I managed to go on the bus by myself on Tuesday. It was a HUGE deal because it is something I haven't done in well over a decade. I didn't sleep that night - too stressed! although the being on the bus was, oddly enough, perfectly fine and I felt as if I were in a bit of a daze.

It must have taken more out of me than I had thought because since then I have barely been able to leave the house and everything has begun to overwhelm me. I had planned to meet some friends for a quick drink with my fiance this evening but obviously being unable to leave my bed placed a bit of a dampner on that(!) I am supposed to be meeting an old friend, whom I haven't seen for almost a year, tomorrow and perhaps also going to the lord mayor's firework display and hopefully remembrance sunday too... but it just seems like way too much right now. Despite the fact that I really, really want to go and enjoy it.

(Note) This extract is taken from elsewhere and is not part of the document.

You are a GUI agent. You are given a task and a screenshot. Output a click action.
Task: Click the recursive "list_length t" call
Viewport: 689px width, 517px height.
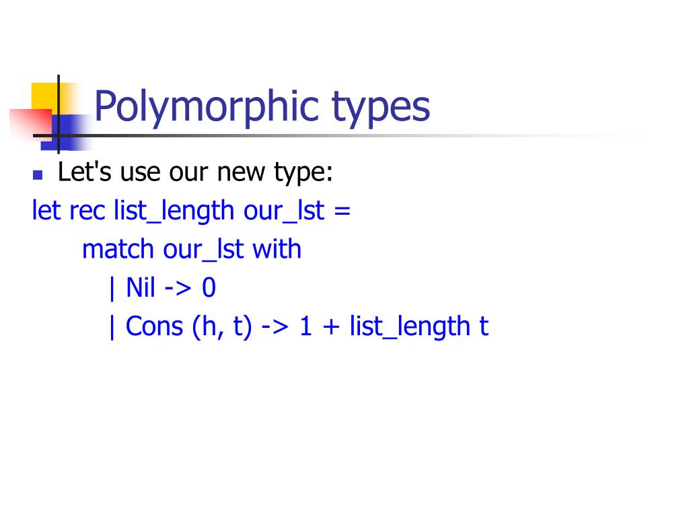pos(419,328)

There are so many other things going on - uncle has cancer and is undergoing more chemotherapy, my work is ridiculously stressful right now and I'm piling on the pressure on myself too... the list just goes on (as I am sure it does for everyone).

I guess it doesn't help that after almost a year without periods, I started one today - feels like hell!!!!! - and I am sure other women might empathise with the agony/nausea/exhaustion involved.

I honestly don't know what to do. Sitting in bed too scared to get out of it, too scared to eat or even sip water... I really don't know how to make this situation any better.